Euthanasia is voluntary when a person makes the conscious decision to die and seeks support to terminate their life, while it is non-voluntary when the person does not have the capacity to express their preference (e.g. because of a coma or other impairment) and someone else (e.g. a relative) needs to decide on their behalf. In some cases, even when the person does not have the capacity to express themselves, their wishes are known if some form of living will is in place. Some countries only allow non-voluntary euthanasia when the person’s preferences were known before they lost the capacity to express themselves.

Assisted suicide refers to the practice of assisting a person to terminate their own life. In this case, the person at the end of life decides to end their life and kills themselves with some form of assistance from a third person. One example of assisted suicide could be when a physician or the relative of a person at the end of life provides strong medications that will be used by the dying person to commit suicide (EAPC, 2015[121]; European Parliament, 2017[122]; NHS, 2020[123]).

Countries vary in their approach to euthanasia due to different considerations. For each of the practices described above, Annex Table 1.B.1 shows which countries allow such practices across the OECD.

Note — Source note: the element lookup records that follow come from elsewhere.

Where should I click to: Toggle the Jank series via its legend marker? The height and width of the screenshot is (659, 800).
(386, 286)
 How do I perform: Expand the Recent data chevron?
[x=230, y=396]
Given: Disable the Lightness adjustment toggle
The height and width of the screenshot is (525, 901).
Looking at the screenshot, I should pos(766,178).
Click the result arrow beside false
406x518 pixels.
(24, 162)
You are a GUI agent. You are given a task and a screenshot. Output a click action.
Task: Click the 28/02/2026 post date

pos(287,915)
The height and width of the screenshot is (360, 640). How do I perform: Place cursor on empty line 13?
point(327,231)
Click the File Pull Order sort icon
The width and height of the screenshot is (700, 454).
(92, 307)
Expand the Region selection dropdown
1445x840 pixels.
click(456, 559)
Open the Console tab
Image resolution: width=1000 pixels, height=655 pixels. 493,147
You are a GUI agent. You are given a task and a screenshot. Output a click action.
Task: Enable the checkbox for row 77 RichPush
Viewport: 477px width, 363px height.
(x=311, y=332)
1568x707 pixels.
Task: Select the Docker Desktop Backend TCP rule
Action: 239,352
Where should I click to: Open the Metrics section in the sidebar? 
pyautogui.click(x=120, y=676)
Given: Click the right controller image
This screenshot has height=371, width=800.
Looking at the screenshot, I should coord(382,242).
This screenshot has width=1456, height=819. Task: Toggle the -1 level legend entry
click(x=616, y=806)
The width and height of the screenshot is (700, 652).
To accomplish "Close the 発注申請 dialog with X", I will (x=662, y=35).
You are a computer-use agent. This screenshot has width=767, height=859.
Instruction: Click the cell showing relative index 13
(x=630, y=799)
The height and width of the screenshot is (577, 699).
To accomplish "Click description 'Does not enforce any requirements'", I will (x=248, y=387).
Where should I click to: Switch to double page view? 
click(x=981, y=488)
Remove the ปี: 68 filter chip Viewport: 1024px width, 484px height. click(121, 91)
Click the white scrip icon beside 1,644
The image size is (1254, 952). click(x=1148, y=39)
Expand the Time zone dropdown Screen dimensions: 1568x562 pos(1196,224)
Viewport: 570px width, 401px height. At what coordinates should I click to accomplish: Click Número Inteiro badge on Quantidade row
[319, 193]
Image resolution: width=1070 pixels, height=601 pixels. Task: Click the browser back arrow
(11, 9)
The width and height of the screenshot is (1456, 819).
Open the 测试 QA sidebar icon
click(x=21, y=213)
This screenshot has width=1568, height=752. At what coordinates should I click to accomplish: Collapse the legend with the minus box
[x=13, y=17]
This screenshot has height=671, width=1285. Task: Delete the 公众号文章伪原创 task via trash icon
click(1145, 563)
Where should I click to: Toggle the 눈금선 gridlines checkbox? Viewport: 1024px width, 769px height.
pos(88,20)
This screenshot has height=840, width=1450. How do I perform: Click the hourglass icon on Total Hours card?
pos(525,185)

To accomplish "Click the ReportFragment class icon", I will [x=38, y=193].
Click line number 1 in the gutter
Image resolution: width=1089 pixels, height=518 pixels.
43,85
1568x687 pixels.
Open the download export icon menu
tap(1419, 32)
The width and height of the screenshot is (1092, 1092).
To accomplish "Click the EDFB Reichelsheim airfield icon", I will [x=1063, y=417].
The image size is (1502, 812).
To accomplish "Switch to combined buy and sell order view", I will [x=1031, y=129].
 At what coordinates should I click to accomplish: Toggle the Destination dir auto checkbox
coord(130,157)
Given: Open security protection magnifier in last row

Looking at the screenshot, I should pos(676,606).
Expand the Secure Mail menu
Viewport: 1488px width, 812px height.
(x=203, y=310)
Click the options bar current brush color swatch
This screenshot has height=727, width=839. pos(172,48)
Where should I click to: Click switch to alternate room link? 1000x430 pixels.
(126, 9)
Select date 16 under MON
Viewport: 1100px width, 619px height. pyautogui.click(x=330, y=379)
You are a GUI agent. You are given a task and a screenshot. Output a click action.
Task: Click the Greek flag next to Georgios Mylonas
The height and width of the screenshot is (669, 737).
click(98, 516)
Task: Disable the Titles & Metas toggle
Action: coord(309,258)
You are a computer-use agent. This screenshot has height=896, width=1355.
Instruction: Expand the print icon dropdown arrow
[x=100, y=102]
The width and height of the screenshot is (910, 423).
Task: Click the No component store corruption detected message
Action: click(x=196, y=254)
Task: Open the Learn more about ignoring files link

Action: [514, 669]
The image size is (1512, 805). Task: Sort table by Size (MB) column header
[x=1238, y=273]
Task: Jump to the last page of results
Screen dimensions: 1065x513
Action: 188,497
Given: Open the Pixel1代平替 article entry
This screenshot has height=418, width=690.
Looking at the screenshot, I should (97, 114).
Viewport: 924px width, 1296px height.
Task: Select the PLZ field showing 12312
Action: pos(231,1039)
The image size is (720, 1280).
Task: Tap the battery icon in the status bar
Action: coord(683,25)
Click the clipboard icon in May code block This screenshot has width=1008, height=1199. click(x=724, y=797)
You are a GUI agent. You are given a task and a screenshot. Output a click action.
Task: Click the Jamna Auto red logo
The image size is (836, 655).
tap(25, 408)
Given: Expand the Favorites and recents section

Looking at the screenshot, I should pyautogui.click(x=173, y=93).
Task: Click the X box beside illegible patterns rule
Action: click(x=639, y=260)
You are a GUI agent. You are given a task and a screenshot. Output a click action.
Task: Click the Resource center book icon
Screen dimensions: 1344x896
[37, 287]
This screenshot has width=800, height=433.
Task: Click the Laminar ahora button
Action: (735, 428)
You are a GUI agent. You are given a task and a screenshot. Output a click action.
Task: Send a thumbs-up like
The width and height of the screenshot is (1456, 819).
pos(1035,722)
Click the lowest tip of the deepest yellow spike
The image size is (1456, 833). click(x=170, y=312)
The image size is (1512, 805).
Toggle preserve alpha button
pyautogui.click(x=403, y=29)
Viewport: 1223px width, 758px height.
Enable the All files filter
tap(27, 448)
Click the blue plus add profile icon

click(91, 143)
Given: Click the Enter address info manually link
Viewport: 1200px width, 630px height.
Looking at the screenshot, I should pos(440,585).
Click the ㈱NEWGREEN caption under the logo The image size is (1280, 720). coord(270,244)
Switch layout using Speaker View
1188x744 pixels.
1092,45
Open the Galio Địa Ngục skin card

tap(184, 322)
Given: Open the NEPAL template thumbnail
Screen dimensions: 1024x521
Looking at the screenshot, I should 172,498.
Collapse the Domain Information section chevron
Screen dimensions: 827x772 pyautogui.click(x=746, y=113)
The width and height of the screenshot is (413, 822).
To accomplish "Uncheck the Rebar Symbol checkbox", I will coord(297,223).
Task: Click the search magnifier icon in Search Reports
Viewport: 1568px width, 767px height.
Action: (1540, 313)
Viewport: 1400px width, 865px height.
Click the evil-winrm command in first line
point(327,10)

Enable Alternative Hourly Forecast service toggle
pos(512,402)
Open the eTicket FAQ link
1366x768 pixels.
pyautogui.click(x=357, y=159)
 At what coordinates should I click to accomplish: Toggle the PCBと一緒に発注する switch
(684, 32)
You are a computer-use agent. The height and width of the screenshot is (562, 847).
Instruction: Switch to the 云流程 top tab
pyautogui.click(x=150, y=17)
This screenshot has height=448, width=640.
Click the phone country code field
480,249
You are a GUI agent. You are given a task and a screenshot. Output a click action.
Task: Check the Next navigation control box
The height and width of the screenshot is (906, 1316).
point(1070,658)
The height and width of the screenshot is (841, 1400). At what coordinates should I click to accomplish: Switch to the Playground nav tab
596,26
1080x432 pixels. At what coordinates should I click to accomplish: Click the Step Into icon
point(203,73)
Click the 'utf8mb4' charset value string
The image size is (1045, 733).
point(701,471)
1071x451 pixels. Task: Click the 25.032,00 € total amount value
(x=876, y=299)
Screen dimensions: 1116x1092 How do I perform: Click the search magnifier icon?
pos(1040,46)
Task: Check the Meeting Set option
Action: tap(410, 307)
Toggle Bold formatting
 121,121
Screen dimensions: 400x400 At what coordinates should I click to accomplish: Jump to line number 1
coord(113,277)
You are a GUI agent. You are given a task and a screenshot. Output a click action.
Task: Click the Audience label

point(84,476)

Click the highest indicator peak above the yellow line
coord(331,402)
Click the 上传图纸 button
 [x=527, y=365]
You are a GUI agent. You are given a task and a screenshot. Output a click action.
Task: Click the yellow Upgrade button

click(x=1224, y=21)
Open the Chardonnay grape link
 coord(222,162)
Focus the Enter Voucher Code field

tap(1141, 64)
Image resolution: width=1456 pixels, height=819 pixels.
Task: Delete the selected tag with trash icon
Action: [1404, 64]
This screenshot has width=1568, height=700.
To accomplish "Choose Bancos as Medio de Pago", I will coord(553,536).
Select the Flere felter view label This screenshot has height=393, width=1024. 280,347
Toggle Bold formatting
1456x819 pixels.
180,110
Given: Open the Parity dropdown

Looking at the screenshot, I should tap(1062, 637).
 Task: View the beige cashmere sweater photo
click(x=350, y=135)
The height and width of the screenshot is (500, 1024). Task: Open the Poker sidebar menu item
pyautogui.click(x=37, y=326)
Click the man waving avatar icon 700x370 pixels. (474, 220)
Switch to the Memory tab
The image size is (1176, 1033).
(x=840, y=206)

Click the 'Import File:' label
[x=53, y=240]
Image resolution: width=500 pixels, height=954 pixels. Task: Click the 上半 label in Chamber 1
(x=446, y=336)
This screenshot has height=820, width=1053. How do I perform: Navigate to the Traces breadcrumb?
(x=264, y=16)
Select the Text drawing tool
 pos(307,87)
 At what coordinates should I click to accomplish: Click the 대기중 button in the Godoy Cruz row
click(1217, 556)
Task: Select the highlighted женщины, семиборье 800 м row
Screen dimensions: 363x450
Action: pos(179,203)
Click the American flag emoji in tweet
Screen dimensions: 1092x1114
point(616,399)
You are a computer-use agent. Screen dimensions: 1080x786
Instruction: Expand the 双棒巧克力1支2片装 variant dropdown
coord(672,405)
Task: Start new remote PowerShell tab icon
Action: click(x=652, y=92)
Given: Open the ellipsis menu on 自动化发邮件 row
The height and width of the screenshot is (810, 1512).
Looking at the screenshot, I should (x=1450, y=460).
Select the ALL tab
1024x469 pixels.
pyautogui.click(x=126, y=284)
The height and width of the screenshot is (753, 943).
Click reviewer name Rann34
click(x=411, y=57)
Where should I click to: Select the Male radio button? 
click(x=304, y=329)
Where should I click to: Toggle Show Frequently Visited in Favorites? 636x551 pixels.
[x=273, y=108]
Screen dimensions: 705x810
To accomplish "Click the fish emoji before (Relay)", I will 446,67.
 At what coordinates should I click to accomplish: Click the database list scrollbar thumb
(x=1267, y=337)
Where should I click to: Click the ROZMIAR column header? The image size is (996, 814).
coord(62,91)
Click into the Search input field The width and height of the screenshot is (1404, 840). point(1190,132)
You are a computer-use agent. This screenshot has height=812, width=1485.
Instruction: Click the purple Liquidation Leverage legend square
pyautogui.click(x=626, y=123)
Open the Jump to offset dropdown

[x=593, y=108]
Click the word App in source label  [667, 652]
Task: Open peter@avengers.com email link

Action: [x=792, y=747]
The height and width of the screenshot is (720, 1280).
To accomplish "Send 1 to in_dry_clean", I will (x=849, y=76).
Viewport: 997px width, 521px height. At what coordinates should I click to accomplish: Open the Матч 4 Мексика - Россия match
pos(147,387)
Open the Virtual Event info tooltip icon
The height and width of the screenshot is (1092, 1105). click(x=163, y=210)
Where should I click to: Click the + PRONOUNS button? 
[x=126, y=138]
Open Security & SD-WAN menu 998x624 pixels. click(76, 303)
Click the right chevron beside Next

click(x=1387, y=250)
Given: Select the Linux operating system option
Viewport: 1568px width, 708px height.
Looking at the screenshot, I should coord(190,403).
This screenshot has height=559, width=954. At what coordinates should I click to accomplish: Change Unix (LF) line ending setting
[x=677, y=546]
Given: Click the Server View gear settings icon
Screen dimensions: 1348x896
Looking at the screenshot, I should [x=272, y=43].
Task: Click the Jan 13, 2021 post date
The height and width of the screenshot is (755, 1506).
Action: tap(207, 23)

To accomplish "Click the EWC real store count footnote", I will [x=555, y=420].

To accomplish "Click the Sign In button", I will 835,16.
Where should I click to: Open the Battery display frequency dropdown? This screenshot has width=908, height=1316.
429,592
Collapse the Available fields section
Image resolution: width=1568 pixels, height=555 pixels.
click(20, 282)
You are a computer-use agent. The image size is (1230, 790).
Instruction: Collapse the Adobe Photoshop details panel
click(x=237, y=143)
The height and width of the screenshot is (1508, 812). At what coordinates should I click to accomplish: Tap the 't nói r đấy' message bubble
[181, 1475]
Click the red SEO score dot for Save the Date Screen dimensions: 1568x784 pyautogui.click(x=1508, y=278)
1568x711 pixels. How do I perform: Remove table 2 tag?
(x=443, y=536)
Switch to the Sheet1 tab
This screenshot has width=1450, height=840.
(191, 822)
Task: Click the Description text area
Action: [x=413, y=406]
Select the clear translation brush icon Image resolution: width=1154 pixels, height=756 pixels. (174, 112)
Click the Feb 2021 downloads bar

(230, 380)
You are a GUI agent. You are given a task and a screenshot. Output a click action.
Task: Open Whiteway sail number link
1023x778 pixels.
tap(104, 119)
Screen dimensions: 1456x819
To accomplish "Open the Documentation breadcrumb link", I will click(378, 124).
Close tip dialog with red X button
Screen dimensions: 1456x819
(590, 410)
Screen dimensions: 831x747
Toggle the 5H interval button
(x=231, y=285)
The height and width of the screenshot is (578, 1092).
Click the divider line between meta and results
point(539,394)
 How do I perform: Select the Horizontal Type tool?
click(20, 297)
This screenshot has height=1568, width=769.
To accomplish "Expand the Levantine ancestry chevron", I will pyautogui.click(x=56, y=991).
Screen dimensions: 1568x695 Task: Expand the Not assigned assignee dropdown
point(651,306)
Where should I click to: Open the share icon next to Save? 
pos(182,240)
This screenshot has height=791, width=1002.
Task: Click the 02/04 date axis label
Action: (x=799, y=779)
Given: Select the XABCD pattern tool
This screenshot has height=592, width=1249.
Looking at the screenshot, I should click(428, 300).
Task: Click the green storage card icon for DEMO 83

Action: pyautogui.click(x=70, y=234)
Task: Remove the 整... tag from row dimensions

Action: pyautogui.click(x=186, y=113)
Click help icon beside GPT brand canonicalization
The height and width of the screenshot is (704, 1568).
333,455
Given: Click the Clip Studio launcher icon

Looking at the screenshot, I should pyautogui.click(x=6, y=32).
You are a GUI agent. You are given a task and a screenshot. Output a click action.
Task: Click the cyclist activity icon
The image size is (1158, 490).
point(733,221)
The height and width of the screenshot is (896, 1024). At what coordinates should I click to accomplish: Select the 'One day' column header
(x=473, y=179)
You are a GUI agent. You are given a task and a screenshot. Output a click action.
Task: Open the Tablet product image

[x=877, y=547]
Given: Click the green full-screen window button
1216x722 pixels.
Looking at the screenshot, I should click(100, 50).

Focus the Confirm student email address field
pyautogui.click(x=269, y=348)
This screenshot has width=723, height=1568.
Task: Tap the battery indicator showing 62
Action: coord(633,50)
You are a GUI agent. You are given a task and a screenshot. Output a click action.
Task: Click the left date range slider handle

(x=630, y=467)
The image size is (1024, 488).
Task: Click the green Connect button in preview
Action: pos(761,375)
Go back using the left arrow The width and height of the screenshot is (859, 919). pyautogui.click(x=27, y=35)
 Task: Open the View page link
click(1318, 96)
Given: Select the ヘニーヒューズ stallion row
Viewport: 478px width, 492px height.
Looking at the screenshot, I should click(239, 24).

Some countries are currently discussing their approach to euthanasia. In Australia, Tasmania, South Australia and Queensland are currently working on legislation for assisted suicide which should enter into force between 2022 and 2023. Belgium only allows non-voluntary euthanasia if the person had expressed in advance their will to receive euthanasia. Chile is currently discussing legislation to allow euthanasia and assisted suicide. Ireland is currently discussing the legalisation of assisted suicide. In Israel, according to the law of 2005 on terminally ill patients, withholding treatment is allowed, while withdrawing treatment is not allowed. In Italy in 2021, over a million signatures have been collected to request a referendum on the decriminalisation of euthanasia. In 2022 the constitutional court has denied such request. In Norway, the Act 19 June 2009 no.74 states that “if someone out of pity kills a person who is terminally ill, or who for other reasons is close to death, the punishment may be set below the minimum sentence or to a milder type of punishment than that for murder”. In Portugal there is ongoing work on legislation to decriminalise euthanasia.


← 1. There is heterogeneity across countries in the preferred place of death. Moreover, people’s preferences might change as one gets closer to the time of death and preference might be more related to the family’s preference than the individual. Nevertheless, home still often remains the preferred place of death.

← 2. Identifying people who are approaching the end of life, assessing all needs holistically, supporting carers, providing information, reviewing needs and treatments, planning care in advance, communicating across services and co-ordinating care, providing care in a multidisciplinary manner, transferring people across settings, providing care out-of-hours.